Water Damage, Mildew, and Other Winter Hazards
Apart from road salts and moths, the biggest wardrobe danger of winter is its natural tendency to be wet.
Winter clothes get wetter than summer clothes, typically speaking — there’s snow and ice melt from the ground, frequent precipitation from the sky, and sweat from wearing layers of heavy clothing. The end result is clothes that spend a lot of time being damp.
Damp has two main dangers: it can damage the shape of the clothing, and it can encourage mold and mildew growth.
Mold and Mildew
Tiny organisms that grow in damp places — and there are a whole host of them — aren’t always noticeable, but can have serious respiratory effects on human beings. Mold spores are a very common allergen, and can thrive in winter, especially on underlayers that are protected from cold even when worn outside.
To avoid mildew and mold growth, make sure your clothes are being washed regularly and thoroughly dried before storage. Slightly damp T-shirts or underwear in a warm, enclosed drawer are an excellent breeding ground for common molds.
Anything that has a slightly “stuffy” odor to it has probably started developing mold or mildew. Send it through the washer to deal with the smell, and the dryer on a “hot” cycle to thoroughly kill any living spores. Wool clothing can be dry cleaned for the same effect.
Storing Wet Clothing
Wet suits, jackets, and trousers made of wool can’t be dried in most conventional dryers, meaning they have to be air-dried if you take them off damp.

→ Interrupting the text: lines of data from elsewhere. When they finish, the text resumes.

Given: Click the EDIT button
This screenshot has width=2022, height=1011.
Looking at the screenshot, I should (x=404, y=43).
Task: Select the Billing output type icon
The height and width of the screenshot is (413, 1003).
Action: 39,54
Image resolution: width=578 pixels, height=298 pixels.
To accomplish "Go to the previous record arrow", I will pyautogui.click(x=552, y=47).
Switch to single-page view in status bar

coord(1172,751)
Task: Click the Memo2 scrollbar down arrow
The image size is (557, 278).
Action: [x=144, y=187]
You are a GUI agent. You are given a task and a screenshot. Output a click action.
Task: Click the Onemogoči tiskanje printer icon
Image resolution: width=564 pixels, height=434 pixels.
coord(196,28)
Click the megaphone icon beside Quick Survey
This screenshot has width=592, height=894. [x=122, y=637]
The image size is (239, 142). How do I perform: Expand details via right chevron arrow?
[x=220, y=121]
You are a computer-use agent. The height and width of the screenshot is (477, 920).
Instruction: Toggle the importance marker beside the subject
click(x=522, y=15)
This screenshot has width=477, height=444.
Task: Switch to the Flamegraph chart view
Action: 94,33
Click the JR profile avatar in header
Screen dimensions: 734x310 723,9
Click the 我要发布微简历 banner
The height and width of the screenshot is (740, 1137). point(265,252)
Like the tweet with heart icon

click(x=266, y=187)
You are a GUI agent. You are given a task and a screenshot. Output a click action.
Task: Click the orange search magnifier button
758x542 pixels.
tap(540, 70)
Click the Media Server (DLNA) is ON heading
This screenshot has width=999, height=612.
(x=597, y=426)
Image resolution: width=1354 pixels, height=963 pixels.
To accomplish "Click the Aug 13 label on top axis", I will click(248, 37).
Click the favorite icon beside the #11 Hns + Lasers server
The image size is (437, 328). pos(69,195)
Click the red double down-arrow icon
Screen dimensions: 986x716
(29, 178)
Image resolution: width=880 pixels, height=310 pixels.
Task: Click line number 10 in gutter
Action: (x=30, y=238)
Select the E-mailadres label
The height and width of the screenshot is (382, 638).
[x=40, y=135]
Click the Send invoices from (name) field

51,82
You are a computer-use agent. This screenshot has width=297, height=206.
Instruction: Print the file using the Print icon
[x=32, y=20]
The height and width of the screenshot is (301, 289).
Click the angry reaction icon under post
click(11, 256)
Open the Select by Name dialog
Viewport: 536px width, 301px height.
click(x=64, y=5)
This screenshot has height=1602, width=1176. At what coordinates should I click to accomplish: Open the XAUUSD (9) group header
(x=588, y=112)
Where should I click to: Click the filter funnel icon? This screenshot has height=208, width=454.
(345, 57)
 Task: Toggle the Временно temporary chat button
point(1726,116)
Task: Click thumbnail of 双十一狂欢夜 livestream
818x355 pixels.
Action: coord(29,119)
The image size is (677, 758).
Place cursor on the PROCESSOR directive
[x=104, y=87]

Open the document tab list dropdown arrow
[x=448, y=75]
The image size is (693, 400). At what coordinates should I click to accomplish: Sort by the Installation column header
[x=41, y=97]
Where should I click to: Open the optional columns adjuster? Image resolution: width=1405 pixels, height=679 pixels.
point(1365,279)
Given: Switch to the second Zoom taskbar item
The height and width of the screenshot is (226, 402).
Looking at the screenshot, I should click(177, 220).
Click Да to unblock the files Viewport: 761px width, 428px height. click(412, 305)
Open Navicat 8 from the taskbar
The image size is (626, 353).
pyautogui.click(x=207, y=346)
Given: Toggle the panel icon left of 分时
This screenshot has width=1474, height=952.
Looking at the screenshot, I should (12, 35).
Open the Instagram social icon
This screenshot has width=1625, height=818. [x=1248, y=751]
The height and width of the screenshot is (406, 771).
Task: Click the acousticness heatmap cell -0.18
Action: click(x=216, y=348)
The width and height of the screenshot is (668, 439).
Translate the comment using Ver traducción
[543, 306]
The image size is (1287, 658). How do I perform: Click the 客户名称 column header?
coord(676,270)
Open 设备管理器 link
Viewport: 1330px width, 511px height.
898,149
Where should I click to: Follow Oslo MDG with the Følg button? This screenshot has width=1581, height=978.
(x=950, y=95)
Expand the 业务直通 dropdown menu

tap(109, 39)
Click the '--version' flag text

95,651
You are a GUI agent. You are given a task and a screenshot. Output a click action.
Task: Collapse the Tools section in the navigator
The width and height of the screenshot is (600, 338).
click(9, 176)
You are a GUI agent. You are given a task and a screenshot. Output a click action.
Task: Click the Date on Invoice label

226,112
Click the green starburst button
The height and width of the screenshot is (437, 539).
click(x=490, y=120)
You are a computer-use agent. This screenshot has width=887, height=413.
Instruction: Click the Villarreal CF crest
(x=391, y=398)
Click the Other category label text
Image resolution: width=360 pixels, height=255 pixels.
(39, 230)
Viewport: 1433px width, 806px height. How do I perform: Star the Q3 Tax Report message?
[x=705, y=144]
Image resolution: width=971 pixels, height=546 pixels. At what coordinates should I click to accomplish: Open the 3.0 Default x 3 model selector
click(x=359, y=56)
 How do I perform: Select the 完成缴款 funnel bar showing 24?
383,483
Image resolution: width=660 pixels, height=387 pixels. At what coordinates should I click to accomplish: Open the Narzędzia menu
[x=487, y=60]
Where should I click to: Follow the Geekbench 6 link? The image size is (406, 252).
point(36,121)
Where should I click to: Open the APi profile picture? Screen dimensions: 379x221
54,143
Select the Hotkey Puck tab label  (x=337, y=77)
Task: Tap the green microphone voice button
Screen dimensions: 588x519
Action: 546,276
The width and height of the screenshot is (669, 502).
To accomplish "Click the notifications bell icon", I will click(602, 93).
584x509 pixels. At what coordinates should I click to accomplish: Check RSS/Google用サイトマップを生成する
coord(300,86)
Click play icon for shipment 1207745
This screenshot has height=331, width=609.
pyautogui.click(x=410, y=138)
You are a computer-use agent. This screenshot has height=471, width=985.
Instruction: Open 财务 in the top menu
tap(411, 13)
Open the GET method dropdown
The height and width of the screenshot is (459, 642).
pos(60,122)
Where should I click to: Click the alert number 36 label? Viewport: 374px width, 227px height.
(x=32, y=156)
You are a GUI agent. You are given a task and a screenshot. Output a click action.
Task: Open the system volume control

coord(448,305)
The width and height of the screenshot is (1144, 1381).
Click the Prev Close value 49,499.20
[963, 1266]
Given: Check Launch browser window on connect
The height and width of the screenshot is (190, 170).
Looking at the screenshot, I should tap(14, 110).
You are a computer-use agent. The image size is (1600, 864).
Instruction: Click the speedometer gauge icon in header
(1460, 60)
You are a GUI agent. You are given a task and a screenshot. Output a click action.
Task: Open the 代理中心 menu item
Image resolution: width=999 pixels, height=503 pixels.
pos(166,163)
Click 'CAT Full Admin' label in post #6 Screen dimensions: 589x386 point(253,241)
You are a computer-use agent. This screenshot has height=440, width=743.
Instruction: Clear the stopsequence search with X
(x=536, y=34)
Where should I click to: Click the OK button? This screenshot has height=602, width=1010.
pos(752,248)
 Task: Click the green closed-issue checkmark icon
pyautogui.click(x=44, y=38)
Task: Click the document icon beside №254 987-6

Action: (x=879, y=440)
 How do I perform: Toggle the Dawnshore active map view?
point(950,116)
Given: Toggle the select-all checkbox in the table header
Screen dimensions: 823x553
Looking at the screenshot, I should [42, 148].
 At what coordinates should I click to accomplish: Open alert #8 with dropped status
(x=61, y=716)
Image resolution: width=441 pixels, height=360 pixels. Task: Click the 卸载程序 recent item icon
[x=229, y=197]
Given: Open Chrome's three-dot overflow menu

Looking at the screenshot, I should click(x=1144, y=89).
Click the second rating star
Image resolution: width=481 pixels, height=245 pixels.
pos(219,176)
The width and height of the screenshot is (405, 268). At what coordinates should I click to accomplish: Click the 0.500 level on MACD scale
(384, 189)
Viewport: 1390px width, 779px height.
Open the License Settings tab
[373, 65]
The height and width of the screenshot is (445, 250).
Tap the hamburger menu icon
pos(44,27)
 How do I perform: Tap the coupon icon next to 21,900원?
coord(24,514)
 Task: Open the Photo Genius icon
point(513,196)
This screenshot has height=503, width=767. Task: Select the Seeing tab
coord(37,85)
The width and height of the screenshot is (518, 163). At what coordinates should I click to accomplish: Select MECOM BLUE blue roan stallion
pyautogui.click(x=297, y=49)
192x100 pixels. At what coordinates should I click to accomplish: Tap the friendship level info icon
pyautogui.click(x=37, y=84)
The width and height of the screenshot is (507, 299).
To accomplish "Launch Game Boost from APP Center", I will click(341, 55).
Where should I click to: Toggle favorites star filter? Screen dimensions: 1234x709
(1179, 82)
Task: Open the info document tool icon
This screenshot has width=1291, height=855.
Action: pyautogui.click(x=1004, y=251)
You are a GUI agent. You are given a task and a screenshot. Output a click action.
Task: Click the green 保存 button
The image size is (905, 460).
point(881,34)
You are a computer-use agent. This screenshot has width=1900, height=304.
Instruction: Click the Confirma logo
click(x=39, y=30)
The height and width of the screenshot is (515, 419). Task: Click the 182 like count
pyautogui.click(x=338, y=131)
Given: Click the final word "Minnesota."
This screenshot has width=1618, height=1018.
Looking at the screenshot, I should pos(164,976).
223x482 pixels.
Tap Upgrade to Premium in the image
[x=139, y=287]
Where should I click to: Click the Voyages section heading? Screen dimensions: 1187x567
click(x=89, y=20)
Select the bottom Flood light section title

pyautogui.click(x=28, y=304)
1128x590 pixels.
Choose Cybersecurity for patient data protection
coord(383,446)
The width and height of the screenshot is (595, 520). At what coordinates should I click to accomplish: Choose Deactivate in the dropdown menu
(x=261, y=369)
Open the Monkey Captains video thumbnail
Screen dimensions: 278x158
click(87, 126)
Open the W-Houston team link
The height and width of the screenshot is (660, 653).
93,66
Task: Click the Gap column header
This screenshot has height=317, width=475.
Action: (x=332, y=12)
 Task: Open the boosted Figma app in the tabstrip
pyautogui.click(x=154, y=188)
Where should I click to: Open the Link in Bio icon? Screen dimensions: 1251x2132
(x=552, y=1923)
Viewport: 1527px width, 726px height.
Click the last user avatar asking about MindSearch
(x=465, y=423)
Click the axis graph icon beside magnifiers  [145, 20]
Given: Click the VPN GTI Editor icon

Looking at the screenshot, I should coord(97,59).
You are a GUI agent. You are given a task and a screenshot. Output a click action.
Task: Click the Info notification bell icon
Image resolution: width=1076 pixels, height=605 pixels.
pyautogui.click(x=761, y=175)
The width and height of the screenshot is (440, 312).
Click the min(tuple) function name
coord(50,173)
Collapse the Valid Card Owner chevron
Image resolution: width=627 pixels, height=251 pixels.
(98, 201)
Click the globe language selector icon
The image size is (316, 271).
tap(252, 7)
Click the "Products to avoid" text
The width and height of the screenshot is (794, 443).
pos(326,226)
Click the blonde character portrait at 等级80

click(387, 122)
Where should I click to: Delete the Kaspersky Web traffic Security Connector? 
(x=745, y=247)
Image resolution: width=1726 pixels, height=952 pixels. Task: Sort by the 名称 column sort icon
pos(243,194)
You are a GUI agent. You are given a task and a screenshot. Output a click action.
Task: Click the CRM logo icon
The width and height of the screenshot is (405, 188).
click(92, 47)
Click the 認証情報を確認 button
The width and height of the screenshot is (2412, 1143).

The big danger there is that wool loses its elasticity when wet. It’s very easy to distort a wool garment when its wet. Creases will become permanent, and stretching stays in place after the garment dries. Unfortunately, direct heat will also damage the wool, breaking the fibers and turning the whole garment brittle.
Therefore, the best way to dry wool is with a lot of patience and a little flat space:
· Lay the garment flat on a soft surface like a bed or covered ironing board.
· Carefully tug the edges out to smooth any creases
· Let the garment thoroughly air-dry before folding or hanging
If you must hang a wool jacket while wet, make sure to use a thick wooden hangar with a natural shoulder-shaped curve, rather than an angular wire hangar. The jacket may still stretch slightly downward, due to the tug of its own weight, but at least the shoulders won’t distort.